- **Your assignment**: Among the records that follow, find the line with "Expand the Farbschema Linientyp dropdown" and the line with "Given: Click the Refresh page icon". Set down those lines and all lines between them exactly, without adding anything.

Stored items from a collection
----
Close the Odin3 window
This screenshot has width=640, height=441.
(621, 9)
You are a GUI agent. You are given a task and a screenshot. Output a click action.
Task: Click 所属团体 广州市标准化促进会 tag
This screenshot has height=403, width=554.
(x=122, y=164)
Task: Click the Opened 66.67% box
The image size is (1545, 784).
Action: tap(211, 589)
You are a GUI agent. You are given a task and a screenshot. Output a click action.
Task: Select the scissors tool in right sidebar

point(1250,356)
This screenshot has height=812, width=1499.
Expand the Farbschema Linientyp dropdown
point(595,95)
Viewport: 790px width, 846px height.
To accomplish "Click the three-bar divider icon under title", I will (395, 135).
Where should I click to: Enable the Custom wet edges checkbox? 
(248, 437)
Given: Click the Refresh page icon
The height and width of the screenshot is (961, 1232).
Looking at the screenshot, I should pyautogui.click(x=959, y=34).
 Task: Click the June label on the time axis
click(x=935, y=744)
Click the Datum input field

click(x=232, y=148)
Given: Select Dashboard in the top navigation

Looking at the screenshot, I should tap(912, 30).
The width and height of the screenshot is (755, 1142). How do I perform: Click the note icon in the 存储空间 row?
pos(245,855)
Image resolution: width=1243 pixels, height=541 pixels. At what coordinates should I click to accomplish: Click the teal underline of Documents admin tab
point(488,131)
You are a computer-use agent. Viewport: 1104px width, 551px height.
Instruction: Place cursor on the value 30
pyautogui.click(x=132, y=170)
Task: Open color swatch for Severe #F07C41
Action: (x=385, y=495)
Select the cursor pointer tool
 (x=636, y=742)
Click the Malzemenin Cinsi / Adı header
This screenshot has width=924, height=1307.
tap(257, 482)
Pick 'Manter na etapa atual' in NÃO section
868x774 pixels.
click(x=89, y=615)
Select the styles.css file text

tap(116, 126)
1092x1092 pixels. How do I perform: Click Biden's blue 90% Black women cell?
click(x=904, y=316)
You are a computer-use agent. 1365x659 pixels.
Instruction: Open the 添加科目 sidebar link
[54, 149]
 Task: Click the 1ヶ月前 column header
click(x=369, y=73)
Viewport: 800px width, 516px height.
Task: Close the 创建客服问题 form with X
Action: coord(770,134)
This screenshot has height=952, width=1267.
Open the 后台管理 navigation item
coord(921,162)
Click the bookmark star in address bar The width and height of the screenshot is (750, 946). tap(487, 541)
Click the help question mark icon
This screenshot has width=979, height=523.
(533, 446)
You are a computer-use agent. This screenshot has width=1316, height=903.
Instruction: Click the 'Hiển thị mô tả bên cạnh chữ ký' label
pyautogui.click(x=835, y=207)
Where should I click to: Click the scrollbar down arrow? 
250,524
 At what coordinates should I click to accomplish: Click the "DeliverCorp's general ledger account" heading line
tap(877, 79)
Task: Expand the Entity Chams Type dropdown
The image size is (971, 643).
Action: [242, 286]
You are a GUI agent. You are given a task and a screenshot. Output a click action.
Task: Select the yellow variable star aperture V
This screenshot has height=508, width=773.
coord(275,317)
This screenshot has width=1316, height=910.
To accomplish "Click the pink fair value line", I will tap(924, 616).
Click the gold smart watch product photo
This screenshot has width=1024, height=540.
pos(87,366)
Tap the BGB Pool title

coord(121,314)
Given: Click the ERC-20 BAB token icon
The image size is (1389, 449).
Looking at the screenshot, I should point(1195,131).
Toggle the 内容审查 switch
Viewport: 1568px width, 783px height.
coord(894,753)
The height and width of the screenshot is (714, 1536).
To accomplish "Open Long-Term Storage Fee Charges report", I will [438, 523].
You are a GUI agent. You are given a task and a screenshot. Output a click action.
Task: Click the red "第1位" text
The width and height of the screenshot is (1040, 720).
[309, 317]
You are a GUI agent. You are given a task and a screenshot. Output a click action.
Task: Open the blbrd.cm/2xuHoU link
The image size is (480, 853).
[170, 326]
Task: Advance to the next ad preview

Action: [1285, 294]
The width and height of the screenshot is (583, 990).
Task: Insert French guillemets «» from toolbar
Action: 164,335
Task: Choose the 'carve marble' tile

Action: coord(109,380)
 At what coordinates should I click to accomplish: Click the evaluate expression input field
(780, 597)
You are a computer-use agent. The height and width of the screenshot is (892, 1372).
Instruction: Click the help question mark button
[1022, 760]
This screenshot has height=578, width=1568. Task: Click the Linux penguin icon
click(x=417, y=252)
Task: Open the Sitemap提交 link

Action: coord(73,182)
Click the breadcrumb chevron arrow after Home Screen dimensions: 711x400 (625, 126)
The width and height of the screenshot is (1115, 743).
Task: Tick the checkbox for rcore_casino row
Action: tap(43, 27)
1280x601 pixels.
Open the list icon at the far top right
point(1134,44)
----
- **The completed task**:
Expand the Farbschema Linientyp dropdown
point(595,95)
Viewport: 790px width, 846px height.
To accomplish "Click the three-bar divider icon under title", I will (395, 135).
Where should I click to: Enable the Custom wet edges checkbox? 
(248, 437)
Given: Click the Refresh page icon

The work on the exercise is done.